• [Task to complete]
Please retype every one of the records below without changing a character, and leave the pictures out of your answer.

• [Records for the exercise]
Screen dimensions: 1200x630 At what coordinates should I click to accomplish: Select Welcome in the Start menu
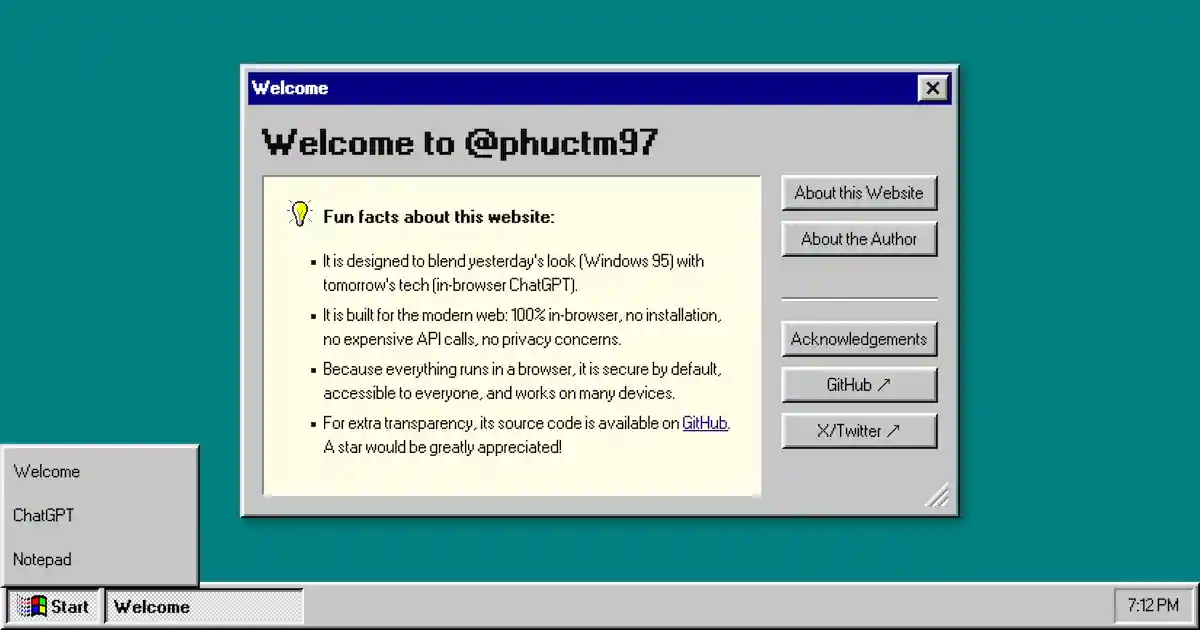tap(46, 471)
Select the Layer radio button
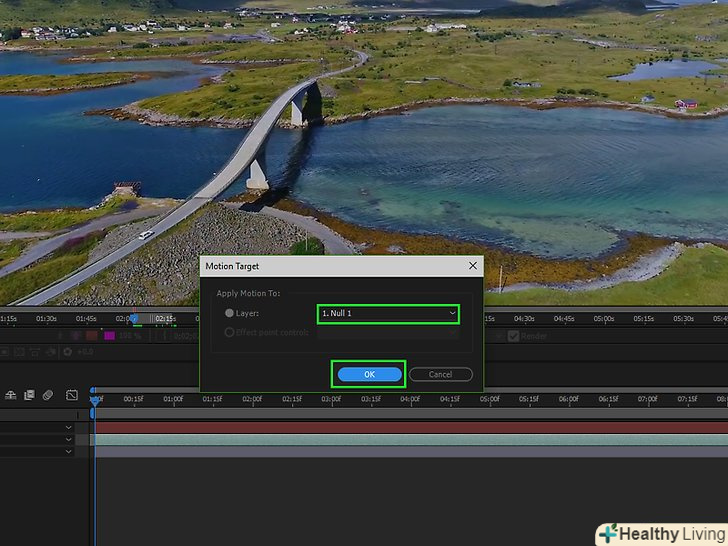Image resolution: width=728 pixels, height=546 pixels. [x=229, y=313]
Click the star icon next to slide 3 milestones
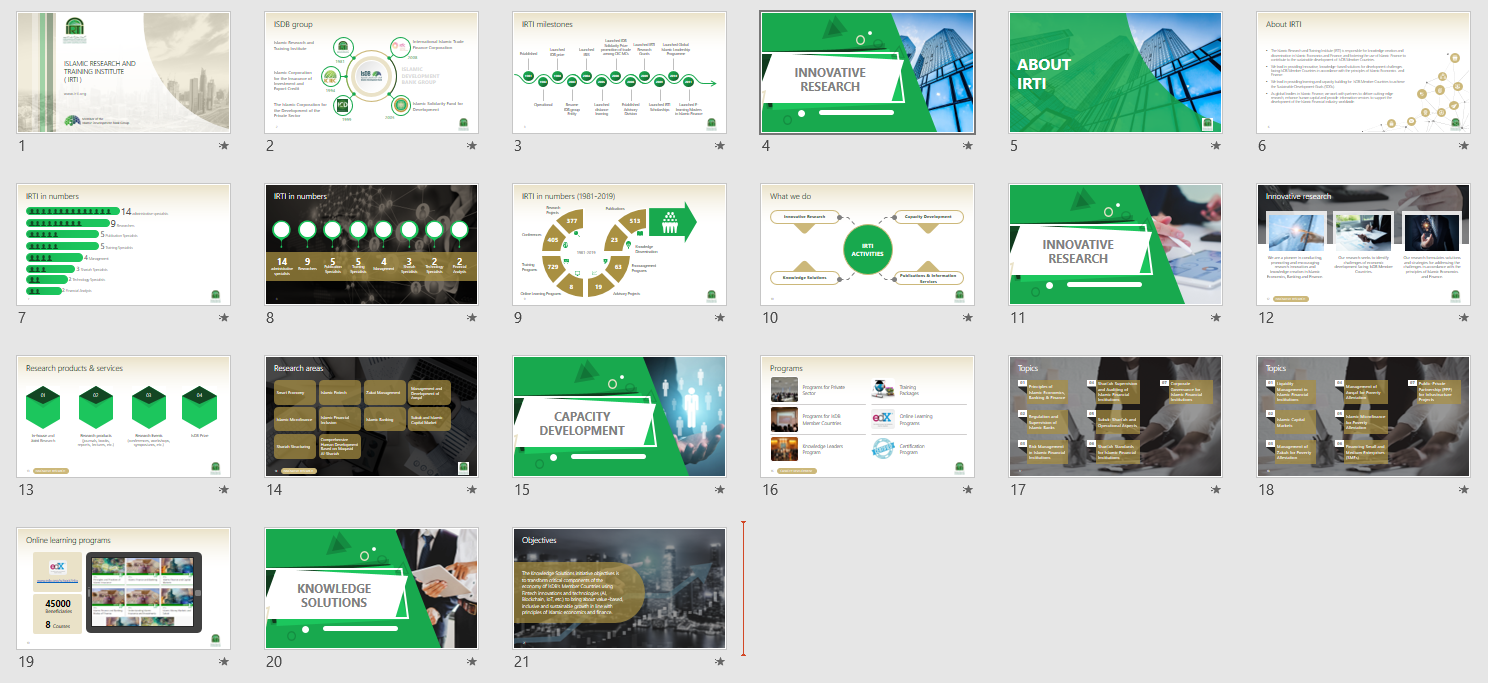 pyautogui.click(x=718, y=147)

• [Solution for this exercise]
Screen dimensions: 1200x630 At what coordinates should I click to accomplish: Select Welcome in the Start menu
tap(46, 471)
Select the Layer radio button
Image resolution: width=728 pixels, height=546 pixels. [x=229, y=313]
Click the star icon next to slide 3 milestones
 pyautogui.click(x=718, y=147)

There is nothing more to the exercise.